第28話 友達になるのは難しい
翌日、またもリゼル先輩の車で送ってもらい、俺は教室に入った。
「……あ」
今まで空席だと思っていた席に、包帯を巻いた男子生徒が座っていた。
相手は俺に気付くと、忌々しそうな顔で目をそらす。
俺はその男子生徒に近付くと、声をかけた。
「ゲルト。もう大丈夫なのか?」
「……うぜえな」
まあ、そうだろうな……。
きっと俺に話しかけられるのも、ムカつくんだろう。そっとしておく方がいい。
そう思って自分の席に戻ろうとすると、
「何で……俺を助けようなんて思ったんだよ」
そっぽを向いたまま、独り言のようにゲルトがつぶやいた。
俺もまたゲルトに背を向け、誰にともなく言った。
「――別に。お前も主人の力になろうと思ったんだろうし、認めて欲しかったんだろ? それなのに、あいつらはその気持ちを踏みにじった。負けた仲間を助けるどころか、逆にリンチにかけた。それが許せなかった。ただそれだけだよ」
吐き捨てるようなゲルトの返事がした。
「ケッ、きれいごとを言いやがって」
振り向くと、俺を睨むゲルトの目があった。
「きれいごとついでに、戦いが終わったらノーサイドってのはどうだ? 同じクラスなんだし、友達になってもいいんじゃないか?」
「んだそりゃぁ!?」
「いや……ほら、よくあるじゃないか。拳で語り合って、お互いを理解して友達になるって展開」
「いつの時代の少年マンガだ! 馴れ合うなら、他の連中としろ!」
やっぱり、そう簡単にはいかないか。
「トボケた人間が……ったく、余計なことしやがって」
そうつぶやくと、ゲルトは俺を無視するように顔を背けてしまった。
俺は肩をすくめると、今度こそ自分の席に向かった。
その背後で、
「何がダチだ……ふざけやがって」
という声が聞こえた気がした。
◇ ◇ ◇
その後もゲルトは大人しく授業を受けていたが、三時間目が終わるとカバンを持って堂々と出て行った。サボり方が堂に入っていると、妙な感心をしてしまった。

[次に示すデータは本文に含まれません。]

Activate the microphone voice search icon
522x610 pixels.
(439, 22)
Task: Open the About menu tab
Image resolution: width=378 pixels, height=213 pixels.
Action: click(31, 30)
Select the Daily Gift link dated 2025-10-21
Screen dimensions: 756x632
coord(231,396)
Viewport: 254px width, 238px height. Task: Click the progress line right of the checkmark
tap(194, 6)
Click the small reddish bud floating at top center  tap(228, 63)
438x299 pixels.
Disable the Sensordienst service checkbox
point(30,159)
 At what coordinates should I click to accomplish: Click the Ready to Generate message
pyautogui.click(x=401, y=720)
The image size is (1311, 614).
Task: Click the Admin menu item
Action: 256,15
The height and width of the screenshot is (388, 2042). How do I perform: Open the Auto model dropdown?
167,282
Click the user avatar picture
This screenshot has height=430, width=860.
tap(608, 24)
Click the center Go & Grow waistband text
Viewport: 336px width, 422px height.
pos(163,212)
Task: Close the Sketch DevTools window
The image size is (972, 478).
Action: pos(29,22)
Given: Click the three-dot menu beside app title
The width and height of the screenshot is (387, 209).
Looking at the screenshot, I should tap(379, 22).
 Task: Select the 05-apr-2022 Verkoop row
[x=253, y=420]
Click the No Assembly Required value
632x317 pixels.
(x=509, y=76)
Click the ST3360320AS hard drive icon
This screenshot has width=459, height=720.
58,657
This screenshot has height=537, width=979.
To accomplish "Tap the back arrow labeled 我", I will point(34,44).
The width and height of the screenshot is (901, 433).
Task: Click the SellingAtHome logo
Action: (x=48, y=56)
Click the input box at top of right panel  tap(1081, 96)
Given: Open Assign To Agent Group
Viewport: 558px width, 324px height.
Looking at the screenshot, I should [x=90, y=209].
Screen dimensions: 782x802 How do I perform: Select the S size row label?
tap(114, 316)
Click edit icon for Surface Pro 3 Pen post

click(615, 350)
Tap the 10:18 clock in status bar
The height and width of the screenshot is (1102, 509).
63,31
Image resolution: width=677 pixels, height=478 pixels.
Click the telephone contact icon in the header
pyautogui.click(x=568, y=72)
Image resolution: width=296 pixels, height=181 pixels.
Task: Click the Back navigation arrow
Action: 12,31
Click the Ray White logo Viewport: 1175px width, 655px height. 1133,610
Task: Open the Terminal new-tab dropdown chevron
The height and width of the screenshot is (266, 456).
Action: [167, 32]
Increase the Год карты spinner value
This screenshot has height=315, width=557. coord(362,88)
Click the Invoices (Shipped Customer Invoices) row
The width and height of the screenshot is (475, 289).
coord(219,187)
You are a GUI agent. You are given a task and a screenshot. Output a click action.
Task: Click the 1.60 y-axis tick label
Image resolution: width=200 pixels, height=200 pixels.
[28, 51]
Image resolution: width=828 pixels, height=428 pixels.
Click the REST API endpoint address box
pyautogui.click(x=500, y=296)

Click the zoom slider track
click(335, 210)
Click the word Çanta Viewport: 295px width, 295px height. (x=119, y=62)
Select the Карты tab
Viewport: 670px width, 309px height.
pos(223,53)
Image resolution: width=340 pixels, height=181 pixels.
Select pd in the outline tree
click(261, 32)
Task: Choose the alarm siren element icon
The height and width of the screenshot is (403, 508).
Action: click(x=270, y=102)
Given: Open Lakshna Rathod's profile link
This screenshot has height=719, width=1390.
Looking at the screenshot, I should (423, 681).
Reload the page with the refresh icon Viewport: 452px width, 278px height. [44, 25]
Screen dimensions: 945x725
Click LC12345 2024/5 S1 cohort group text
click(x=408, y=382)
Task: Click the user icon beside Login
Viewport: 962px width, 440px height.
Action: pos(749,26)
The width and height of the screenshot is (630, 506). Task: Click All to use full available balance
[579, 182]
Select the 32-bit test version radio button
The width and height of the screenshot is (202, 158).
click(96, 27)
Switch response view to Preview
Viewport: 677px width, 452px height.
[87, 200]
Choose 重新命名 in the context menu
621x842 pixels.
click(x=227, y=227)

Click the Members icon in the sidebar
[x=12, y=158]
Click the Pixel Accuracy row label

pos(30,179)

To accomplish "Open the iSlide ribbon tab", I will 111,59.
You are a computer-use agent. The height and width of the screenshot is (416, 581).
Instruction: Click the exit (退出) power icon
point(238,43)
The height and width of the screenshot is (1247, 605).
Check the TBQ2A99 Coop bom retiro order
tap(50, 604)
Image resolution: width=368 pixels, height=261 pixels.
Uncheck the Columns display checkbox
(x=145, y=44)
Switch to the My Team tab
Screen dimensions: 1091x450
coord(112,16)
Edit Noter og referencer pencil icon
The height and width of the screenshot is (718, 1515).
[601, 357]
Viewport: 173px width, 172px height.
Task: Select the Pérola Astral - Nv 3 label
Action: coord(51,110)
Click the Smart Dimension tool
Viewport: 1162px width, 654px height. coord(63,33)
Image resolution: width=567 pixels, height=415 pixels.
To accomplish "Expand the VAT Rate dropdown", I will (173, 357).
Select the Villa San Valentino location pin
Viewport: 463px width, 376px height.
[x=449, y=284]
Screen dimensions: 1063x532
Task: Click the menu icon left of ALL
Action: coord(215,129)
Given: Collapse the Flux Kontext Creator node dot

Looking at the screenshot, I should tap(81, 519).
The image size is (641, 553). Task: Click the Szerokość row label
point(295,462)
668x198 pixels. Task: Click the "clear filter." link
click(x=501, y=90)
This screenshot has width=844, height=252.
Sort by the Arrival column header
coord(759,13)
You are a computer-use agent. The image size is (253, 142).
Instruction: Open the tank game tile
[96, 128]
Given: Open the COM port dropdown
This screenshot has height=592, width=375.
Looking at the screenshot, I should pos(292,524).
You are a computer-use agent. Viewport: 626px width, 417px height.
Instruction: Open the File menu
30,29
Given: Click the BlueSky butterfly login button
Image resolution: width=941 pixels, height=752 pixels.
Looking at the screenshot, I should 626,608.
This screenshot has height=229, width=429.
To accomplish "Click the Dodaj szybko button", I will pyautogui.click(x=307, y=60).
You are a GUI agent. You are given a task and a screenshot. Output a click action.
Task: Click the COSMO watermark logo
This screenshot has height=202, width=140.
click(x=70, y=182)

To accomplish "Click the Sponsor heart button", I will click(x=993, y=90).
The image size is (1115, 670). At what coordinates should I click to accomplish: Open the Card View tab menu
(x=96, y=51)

俺はといえば、普通に授業を受け、放課後はリゼル先輩との特訓。
ありがたいことに、車で家に送ってもらった。
「いつもすみません」
「気にしないで、ゆっくり休みなさい。それと危ないから、夜は外を出歩かないこと。いいわね?」
普通なら子供じゃあるまいし……と思うところだが、恐らくは俺を狙う魔王候補を警戒してのことだろう。
俺は素直にうなずくと、家の中へ入った。
「あら。お帰りなさい。ちょうどご飯が出来たわよ」
リビングを覗くと、父さんもいる。今日は早めに帰ってきたようだ。
早く着替えようと、二階の自分の部屋へ上がる。
腹が減っているので、妙に気が急いてしまう。
慌てて制服の上着を脱ぎ、部屋着を出そうとした。
そのとき、ふと窓の外の様子が目に入り――、
――?
外は真っ暗だった。
思ったより早く日が暮れた――と、最初は思った。
しかし次の瞬間、その異様さに気が付いた。
窓の外が、本当に黒い。まるで墨で塗りつぶしたように。
「何だ、これ……」
窓を開けようとするが、ビクともしない。
『警告――』
突然、頭の中で『
『脅威が近付いています。危険指数4。速やかな撤退を推奨』
「……まさか」
――他の魔王候補の襲撃!?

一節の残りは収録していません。